Collected data entries:

──────

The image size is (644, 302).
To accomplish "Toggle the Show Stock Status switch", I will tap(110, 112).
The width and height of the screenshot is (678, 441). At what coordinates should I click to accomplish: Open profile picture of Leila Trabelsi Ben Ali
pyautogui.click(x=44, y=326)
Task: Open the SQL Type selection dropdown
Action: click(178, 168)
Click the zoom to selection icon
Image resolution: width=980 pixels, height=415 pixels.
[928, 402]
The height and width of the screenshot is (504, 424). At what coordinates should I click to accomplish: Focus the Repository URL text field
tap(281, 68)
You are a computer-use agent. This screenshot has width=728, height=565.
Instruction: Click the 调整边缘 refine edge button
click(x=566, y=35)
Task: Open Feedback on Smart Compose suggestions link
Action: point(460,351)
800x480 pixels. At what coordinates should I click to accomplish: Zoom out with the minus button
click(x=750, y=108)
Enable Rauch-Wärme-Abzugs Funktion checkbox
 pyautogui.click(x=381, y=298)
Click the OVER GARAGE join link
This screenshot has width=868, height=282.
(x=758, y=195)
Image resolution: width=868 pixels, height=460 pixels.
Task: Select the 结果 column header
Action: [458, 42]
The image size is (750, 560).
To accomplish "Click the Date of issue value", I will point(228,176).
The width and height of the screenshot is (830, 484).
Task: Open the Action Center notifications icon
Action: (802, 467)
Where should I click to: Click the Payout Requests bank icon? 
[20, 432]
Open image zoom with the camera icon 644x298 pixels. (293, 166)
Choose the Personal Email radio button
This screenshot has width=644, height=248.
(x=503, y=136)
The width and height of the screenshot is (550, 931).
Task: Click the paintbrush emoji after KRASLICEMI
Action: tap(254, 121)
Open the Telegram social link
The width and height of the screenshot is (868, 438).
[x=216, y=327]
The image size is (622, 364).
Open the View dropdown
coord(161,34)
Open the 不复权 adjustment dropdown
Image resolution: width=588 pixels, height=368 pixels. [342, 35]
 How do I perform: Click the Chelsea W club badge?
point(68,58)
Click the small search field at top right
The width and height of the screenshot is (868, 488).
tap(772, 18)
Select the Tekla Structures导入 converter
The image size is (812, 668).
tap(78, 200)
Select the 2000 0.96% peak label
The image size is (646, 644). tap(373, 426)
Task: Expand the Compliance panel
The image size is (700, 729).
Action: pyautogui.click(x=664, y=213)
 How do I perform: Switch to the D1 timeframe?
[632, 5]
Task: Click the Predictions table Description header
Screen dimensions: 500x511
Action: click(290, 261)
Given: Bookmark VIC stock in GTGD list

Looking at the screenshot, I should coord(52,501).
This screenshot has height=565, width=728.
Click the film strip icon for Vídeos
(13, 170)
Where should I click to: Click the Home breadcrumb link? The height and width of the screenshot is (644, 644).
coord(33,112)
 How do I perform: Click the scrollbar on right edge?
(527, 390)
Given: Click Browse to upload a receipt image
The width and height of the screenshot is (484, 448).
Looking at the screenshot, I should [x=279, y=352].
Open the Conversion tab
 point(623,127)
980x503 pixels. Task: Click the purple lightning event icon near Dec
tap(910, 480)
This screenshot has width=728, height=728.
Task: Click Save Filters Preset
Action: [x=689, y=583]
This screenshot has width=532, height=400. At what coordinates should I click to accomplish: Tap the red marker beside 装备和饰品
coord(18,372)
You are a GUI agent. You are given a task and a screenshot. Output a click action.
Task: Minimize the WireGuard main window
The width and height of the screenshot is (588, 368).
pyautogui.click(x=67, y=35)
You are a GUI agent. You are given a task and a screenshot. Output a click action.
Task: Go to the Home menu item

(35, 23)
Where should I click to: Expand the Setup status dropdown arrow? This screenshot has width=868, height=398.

──────

### Problem details
Starting with the line with "Click the small search field at top right" above and going on through the line with "Task: Expand the Compliance panel", transcribe every line exactly, both ends included, and add nothing.

### Answer space
Click the small search field at top right
The width and height of the screenshot is (868, 488).
tap(772, 18)
Select the Tekla Structures导入 converter
The image size is (812, 668).
tap(78, 200)
Select the 2000 0.96% peak label
The image size is (646, 644). tap(373, 426)
Task: Expand the Compliance panel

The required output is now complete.